Source records Start Marker

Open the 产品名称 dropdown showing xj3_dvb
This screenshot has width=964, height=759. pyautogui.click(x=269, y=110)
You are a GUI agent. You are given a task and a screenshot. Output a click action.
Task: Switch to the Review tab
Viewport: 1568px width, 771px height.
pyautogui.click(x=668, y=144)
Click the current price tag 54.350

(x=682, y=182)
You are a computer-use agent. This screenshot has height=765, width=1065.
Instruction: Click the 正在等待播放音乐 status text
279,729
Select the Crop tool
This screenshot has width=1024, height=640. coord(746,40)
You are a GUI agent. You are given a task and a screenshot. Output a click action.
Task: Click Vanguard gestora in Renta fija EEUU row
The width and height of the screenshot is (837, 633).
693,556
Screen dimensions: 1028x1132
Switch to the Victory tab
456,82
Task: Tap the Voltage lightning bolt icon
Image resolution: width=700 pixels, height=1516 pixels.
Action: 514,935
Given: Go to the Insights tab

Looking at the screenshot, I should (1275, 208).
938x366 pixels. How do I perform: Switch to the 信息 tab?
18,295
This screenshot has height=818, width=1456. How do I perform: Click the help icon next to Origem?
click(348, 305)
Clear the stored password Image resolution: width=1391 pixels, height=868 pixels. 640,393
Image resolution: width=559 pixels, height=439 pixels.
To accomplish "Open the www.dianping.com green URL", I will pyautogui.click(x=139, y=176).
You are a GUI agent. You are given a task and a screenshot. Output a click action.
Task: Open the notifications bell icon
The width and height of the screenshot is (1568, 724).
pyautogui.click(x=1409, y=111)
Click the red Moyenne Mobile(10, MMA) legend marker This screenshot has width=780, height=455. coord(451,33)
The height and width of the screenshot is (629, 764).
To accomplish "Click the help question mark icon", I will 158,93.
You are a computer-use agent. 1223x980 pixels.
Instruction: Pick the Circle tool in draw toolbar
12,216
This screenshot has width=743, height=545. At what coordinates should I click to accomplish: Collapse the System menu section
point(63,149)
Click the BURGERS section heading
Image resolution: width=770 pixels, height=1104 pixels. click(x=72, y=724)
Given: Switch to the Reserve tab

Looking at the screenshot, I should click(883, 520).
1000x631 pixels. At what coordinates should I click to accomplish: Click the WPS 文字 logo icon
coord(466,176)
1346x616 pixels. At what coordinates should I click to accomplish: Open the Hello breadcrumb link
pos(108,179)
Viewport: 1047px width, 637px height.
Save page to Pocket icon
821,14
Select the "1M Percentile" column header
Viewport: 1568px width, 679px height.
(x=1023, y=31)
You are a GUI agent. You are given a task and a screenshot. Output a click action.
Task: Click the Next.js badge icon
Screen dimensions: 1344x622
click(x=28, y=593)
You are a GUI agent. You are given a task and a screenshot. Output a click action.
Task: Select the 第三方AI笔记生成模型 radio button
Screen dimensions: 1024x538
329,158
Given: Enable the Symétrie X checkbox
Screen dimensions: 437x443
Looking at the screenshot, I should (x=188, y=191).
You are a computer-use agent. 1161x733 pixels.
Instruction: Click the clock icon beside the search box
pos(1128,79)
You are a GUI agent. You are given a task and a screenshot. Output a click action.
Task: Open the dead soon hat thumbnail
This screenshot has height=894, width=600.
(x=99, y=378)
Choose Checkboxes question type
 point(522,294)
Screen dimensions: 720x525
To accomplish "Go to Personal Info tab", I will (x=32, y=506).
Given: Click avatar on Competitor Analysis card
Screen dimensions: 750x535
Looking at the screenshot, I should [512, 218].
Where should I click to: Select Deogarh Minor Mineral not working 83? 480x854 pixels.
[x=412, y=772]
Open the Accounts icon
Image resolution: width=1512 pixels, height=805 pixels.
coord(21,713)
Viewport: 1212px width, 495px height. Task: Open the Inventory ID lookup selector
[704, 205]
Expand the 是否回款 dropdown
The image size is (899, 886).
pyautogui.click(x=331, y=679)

Source records End Marker

Exercise instructions> Where a line above contains the string "computer", tally it, then give the number alone.

Result below> 3